Question

Suppose the time required for an auto shop to do a tune-up is normally distributed, with a mean of 102 minutes and a standard deviation of 18 minutes. What is the probability that a tune-up will take more than 2hrs? Under 66 minutes?

Answer 1

Answer:

Step-by-step explanation:

Suppose the time required for an auto shop to do a tune-up is normally distributed, we would apply the formula for normal distribution which is expressed as

z = (x - u)/s

Where

x = points scored by students

u = mean time

s = standard deviation

From the information given,

u = 102 minutes

s = 18 minutes

1) We want to find the probability that a tune-up will take more than 2hrs.
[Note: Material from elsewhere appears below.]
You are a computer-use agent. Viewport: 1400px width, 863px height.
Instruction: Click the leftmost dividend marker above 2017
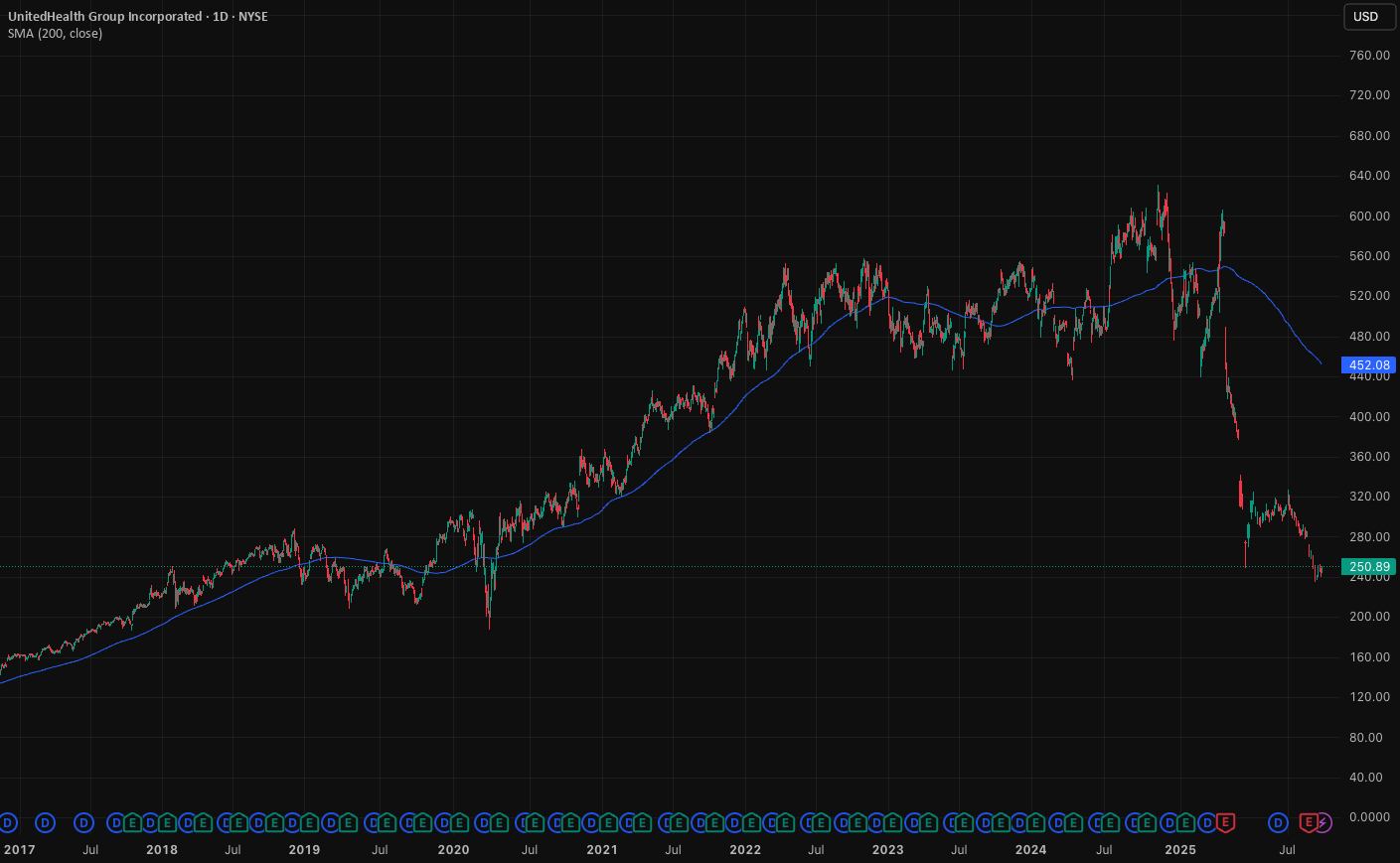[8, 822]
It is expressed as

P(x > 120 minutes) = 1 - P(x ≤ 120)

For x = 120

z = (120 - 102)/18 = 1

Looking at the normal distribution table, the probability corresponding to the z score is 0.8413

P(x > 120) = 1 - 0.8413 = 0.1587

2) We want to find the probability that a tune-up will take lesser than 66 minutes. It is expressed as

P(x < 66 minutes)

For x = 66

z = (66 - 102)/18 = - 2

Looking at the normal distribution table, the probability corresponding to the z score is 0.02275

P(x < 66 minutes) = 0.02275